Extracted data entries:
───

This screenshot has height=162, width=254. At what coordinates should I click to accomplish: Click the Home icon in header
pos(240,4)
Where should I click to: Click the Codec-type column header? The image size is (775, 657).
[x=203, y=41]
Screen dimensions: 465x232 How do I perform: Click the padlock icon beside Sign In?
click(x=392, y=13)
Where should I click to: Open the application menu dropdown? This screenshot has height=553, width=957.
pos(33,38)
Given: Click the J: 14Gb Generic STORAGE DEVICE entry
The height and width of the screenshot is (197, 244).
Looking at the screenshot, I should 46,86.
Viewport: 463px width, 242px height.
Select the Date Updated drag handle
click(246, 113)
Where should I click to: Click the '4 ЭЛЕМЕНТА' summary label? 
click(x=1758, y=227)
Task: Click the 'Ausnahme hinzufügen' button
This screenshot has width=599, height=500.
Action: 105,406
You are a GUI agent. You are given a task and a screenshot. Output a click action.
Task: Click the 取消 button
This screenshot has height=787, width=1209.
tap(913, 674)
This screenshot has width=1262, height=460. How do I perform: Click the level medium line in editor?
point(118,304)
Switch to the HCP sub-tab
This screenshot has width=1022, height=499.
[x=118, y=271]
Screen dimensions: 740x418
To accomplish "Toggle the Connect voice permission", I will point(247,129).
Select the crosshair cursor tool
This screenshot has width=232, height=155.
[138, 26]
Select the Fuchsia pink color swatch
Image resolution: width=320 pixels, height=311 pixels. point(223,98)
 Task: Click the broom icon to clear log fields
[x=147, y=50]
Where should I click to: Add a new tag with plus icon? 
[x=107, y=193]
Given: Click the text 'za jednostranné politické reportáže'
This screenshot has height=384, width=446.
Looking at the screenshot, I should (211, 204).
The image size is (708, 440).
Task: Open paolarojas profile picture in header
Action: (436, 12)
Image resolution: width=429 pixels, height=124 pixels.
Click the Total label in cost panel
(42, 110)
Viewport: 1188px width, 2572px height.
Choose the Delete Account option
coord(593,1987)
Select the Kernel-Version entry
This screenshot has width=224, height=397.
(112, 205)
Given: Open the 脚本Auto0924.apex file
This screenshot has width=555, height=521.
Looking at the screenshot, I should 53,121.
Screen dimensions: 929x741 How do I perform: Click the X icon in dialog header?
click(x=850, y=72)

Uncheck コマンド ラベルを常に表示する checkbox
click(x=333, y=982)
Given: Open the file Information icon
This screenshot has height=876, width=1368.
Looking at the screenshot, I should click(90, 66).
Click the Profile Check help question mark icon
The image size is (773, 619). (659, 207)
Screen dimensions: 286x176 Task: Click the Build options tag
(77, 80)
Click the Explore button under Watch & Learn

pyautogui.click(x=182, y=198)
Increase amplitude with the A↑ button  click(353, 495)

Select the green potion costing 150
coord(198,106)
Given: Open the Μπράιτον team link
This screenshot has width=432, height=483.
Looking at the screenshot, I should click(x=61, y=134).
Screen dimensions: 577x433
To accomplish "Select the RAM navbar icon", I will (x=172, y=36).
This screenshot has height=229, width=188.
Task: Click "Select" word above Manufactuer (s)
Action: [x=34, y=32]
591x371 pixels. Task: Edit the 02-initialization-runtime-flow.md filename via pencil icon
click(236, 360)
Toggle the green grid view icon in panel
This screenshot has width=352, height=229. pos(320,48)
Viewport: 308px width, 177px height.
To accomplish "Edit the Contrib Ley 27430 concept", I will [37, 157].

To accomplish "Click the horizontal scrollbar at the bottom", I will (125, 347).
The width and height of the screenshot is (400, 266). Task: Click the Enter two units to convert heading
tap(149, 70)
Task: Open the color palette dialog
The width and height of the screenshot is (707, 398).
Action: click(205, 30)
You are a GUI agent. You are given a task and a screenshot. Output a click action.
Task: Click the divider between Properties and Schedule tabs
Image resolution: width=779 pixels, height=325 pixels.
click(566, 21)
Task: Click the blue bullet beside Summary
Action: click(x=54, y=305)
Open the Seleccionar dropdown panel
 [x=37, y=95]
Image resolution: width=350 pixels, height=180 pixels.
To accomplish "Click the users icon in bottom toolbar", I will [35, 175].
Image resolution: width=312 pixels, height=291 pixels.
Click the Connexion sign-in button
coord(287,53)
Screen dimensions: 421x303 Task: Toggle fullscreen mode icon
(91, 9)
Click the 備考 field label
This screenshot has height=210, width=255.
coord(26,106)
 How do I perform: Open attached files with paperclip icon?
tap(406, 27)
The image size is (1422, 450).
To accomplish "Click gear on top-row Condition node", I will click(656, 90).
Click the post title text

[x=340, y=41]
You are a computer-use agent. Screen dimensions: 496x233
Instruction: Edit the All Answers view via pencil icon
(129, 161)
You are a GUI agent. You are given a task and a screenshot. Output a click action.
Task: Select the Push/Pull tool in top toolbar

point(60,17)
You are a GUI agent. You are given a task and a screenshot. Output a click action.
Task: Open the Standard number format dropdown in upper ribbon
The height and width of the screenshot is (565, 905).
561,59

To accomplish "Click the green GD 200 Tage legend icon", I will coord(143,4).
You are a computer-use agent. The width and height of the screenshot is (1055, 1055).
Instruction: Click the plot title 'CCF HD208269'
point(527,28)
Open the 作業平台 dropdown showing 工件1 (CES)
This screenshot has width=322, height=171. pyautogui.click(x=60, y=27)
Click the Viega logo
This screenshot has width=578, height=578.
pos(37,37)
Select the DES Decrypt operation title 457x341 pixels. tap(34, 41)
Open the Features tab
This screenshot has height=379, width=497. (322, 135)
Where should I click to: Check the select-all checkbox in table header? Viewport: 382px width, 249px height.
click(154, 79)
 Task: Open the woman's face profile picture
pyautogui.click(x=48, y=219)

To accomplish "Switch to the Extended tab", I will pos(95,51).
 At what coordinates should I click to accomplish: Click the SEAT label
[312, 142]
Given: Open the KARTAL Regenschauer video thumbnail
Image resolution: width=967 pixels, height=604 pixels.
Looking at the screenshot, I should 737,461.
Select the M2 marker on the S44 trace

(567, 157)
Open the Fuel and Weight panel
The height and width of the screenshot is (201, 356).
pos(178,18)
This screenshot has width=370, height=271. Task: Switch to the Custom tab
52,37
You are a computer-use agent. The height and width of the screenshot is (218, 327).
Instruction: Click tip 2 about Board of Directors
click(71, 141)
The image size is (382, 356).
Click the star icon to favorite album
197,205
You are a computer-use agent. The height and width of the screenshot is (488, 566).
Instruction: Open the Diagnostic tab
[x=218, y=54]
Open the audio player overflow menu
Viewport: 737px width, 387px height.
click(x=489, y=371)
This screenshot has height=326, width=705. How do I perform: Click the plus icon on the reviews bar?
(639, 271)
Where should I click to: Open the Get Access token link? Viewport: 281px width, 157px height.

───

◆ Your task
Each entry needs to be written out again, exactly as given.

◆ Task solution
This screenshot has height=162, width=254. At what coordinates should I click to accomplish: Click the Home icon in header
pos(240,4)
Where should I click to: Click the Codec-type column header? The image size is (775, 657).
[x=203, y=41]
Screen dimensions: 465x232 How do I perform: Click the padlock icon beside Sign In?
click(x=392, y=13)
Where should I click to: Open the application menu dropdown? This screenshot has height=553, width=957.
pos(33,38)
Given: Click the J: 14Gb Generic STORAGE DEVICE entry
The height and width of the screenshot is (197, 244).
Looking at the screenshot, I should 46,86.
Viewport: 463px width, 242px height.
Select the Date Updated drag handle
click(246, 113)
Where should I click to: Click the '4 ЭЛЕМЕНТА' summary label? 
click(x=1758, y=227)
Task: Click the 'Ausnahme hinzufügen' button
This screenshot has width=599, height=500.
Action: 105,406
You are a GUI agent. You are given a task and a screenshot. Output a click action.
Task: Click the 取消 button
This screenshot has height=787, width=1209.
tap(913, 674)
This screenshot has width=1262, height=460. How do I perform: Click the level medium line in editor?
point(118,304)
Switch to the HCP sub-tab
This screenshot has width=1022, height=499.
[x=118, y=271]
Screen dimensions: 740x418
To accomplish "Toggle the Connect voice permission", I will point(247,129).
Select the crosshair cursor tool
This screenshot has width=232, height=155.
[138, 26]
Select the Fuchsia pink color swatch
Image resolution: width=320 pixels, height=311 pixels. point(223,98)
 Task: Click the broom icon to clear log fields
[x=147, y=50]
Where should I click to: Add a new tag with plus icon? 
[x=107, y=193]
Given: Click the text 'za jednostranné politické reportáže'
This screenshot has height=384, width=446.
Looking at the screenshot, I should (211, 204).
The image size is (708, 440).
Task: Open paolarojas profile picture in header
Action: (436, 12)
Image resolution: width=429 pixels, height=124 pixels.
Click the Total label in cost panel
(42, 110)
Viewport: 1188px width, 2572px height.
Choose the Delete Account option
coord(593,1987)
Select the Kernel-Version entry
This screenshot has width=224, height=397.
(112, 205)
Given: Open the 脚本Auto0924.apex file
This screenshot has width=555, height=521.
Looking at the screenshot, I should 53,121.
Screen dimensions: 929x741 How do I perform: Click the X icon in dialog header?
click(x=850, y=72)

Uncheck コマンド ラベルを常に表示する checkbox
click(x=333, y=982)
Given: Open the file Information icon
This screenshot has height=876, width=1368.
Looking at the screenshot, I should click(90, 66).
Click the Profile Check help question mark icon
The image size is (773, 619). (659, 207)
Screen dimensions: 286x176 Task: Click the Build options tag
(77, 80)
Click the Explore button under Watch & Learn

pyautogui.click(x=182, y=198)
Increase amplitude with the A↑ button  click(353, 495)

Select the green potion costing 150
coord(198,106)
Given: Open the Μπράιτον team link
This screenshot has width=432, height=483.
Looking at the screenshot, I should click(x=61, y=134).
Screen dimensions: 577x433
To accomplish "Select the RAM navbar icon", I will (x=172, y=36).
This screenshot has height=229, width=188.
Task: Click "Select" word above Manufactuer (s)
Action: [x=34, y=32]
591x371 pixels. Task: Edit the 02-initialization-runtime-flow.md filename via pencil icon
click(236, 360)
Toggle the green grid view icon in panel
This screenshot has width=352, height=229. pos(320,48)
Viewport: 308px width, 177px height.
To accomplish "Edit the Contrib Ley 27430 concept", I will [37, 157].

To accomplish "Click the horizontal scrollbar at the bottom", I will (125, 347).
The width and height of the screenshot is (400, 266). Task: Click the Enter two units to convert heading
tap(149, 70)
Task: Open the color palette dialog
The width and height of the screenshot is (707, 398).
Action: click(205, 30)
You are a GUI agent. You are given a task and a screenshot. Output a click action.
Task: Click the divider between Properties and Schedule tabs
Image resolution: width=779 pixels, height=325 pixels.
click(566, 21)
Task: Click the blue bullet beside Summary
Action: click(x=54, y=305)
Open the Seleccionar dropdown panel
 [x=37, y=95]
Image resolution: width=350 pixels, height=180 pixels.
To accomplish "Click the users icon in bottom toolbar", I will [35, 175].
Image resolution: width=312 pixels, height=291 pixels.
Click the Connexion sign-in button
coord(287,53)
Screen dimensions: 421x303 Task: Toggle fullscreen mode icon
(91, 9)
Click the 備考 field label
This screenshot has height=210, width=255.
coord(26,106)
 How do I perform: Open attached files with paperclip icon?
tap(406, 27)
The image size is (1422, 450).
To accomplish "Click gear on top-row Condition node", I will click(656, 90).
Click the post title text

[x=340, y=41]
You are a computer-use agent. Screen dimensions: 496x233
Instruction: Edit the All Answers view via pencil icon
(129, 161)
You are a GUI agent. You are given a task and a screenshot. Output a click action.
Task: Select the Push/Pull tool in top toolbar

point(60,17)
You are a GUI agent. You are given a task and a screenshot. Output a click action.
Task: Open the Standard number format dropdown in upper ribbon
The height and width of the screenshot is (565, 905).
561,59

To accomplish "Click the green GD 200 Tage legend icon", I will coord(143,4).
You are a computer-use agent. The width and height of the screenshot is (1055, 1055).
Instruction: Click the plot title 'CCF HD208269'
point(527,28)
Open the 作業平台 dropdown showing 工件1 (CES)
This screenshot has width=322, height=171. pyautogui.click(x=60, y=27)
Click the Viega logo
This screenshot has width=578, height=578.
pos(37,37)
Select the DES Decrypt operation title 457x341 pixels. tap(34, 41)
Open the Features tab
This screenshot has height=379, width=497. (322, 135)
Where should I click to: Check the select-all checkbox in table header? Viewport: 382px width, 249px height.
click(154, 79)
 Task: Open the woman's face profile picture
pyautogui.click(x=48, y=219)

To accomplish "Switch to the Extended tab", I will pos(95,51).
 At what coordinates should I click to accomplish: Click the SEAT label
[312, 142]
Given: Open the KARTAL Regenschauer video thumbnail
Image resolution: width=967 pixels, height=604 pixels.
Looking at the screenshot, I should 737,461.
Select the M2 marker on the S44 trace

(567, 157)
Open the Fuel and Weight panel
The height and width of the screenshot is (201, 356).
pos(178,18)
This screenshot has width=370, height=271. Task: Switch to the Custom tab
52,37
You are a computer-use agent. The height and width of the screenshot is (218, 327).
Instruction: Click tip 2 about Board of Directors
click(71, 141)
The image size is (382, 356).
Click the star icon to favorite album
197,205
You are a computer-use agent. The height and width of the screenshot is (488, 566).
Instruction: Open the Diagnostic tab
[x=218, y=54]
Open the audio player overflow menu
Viewport: 737px width, 387px height.
click(x=489, y=371)
This screenshot has height=326, width=705. How do I perform: Click the plus icon on the reviews bar?
(639, 271)
Where should I click to: Open the Get Access token link? Viewport: 281px width, 157px height.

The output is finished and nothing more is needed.